#### Selected text:
+ + + +

Though I do fell the wording of the headline in poor taste. 8 years is also a long time to wait for a judgement and a pension when you are already at retirement age.

RAF payout for woman in relationship with officer

A woman has won the right to financial compensation from the RAF after the death of her officer partner even though she never divorced her estranged husband.

Appeal judges overturned an earlier decision and allowed Jane Langford to claim under the armed forces compensation scheme after Air Commodore Christopher Green died at the age of 52. Ms Langford, who is in her early seventies, had lived with the RAF officer for 15 years until he died unexpectedly in 2011. She had remained married despite having been separated from her husband for 17 years.

Under the armed forces scheme, partners of military personnel are entitled to a bereavement grant and guaranteed income until death. Ms Langford claimed that a rule that excludes partners of members of the armed forces who remain married to another person was “unlawfully discriminatory”. At a hearing last month Chris Buttler, her barrister, argued that it was “disproportionately harsh to withhold benefits from those who have lost a breadwinner for want of compliance with a technicality”.

The decision at the Court of Appeal yesterday found that the rule was “unlawful and cannot be justified”.

Lord Justice McCombe, sitting with Lord Justice Leggatt and Lord Justice Baker, said that the “broad exclusionary rule” was “a sledgehammer to crack a nut”. He added: “It is a legitimate aim of the scheme to achieve parity of treatment between married and unmarried partners of scheme members. But such parity is in reality achieved not by imposing restrictions based on a partner’s marital status, but by requiring the demonstration of a substantial, exclusive and financially dependent relationship in practice.”

The judge emphasised that the decision applied specifically to Ms Langford’s case and said he could not rule out that exclusionary terms might be used in a “justified and proportionate” way in the future.

Graeme Fraser, a member of Resolution, a family law group, said that the judgment would “help remedy an important aspect of the injustices that cohabitants up and down the country face on a daily basis”.

+ + + +

#### Extracted data:
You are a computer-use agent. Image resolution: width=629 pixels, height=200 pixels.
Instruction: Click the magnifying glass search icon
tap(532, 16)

+ + + +

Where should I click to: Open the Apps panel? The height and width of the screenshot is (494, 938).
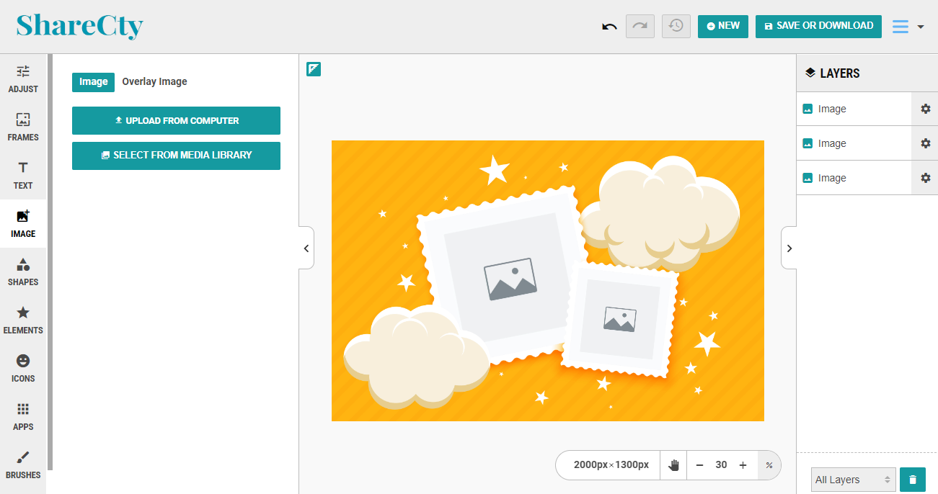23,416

+ + + +

#### Given problem:
Write out the whole text about the RAF compensation ruling above, word for word.

#### Answer to the problem:
Though I do fell the wording of the headline in poor taste. 8 years is also a long time to wait for a judgement and a pension when you are already at retirement age.

RAF payout for woman in relationship with officer

A woman has won the right to financial compensation from the RAF after the death of her officer partner even though she never divorced her estranged husband.

Appeal judges overturned an earlier decision and allowed Jane Langford to claim under the armed forces compensation scheme after Air Commodore Christopher Green died at the age of 52. Ms Langford, who is in her early seventies, had lived with the RAF officer for 15 years until he died unexpectedly in 2011. She had remained married despite having been separated from her husband for 17 years.

Under the armed forces scheme, partners of military personnel are entitled to a bereavement grant and guaranteed income until death. Ms Langford claimed that a rule that excludes partners of members of the armed forces who remain married to another person was “unlawfully discriminatory”. At a hearing last month Chris Buttler, her barrister, argued that it was “disproportionately harsh to withhold benefits from those who have lost a breadwinner for want of compliance with a technicality”.

The decision at the Court of Appeal yesterday found that the rule was “unlawful and cannot be justified”.

Lord Justice McCombe, sitting with Lord Justice Leggatt and Lord Justice Baker, said that the “broad exclusionary rule” was “a sledgehammer to crack a nut”. He added: “It is a legitimate aim of the scheme to achieve parity of treatment between married and unmarried partners of scheme members. But such parity is in reality achieved not by imposing restrictions based on a partner’s marital status, but by requiring the demonstration of a substantial, exclusive and financially dependent relationship in practice.”

The judge emphasised that the decision applied specifically to Ms Langford’s case and said he could not rule out that exclusionary terms might be used in a “justified and proportionate” way in the future.

Graeme Fraser, a member of Resolution, a family law group, said that the judgment would “help remedy an important aspect of the injustices that cohabitants up and down the country face on a daily basis”.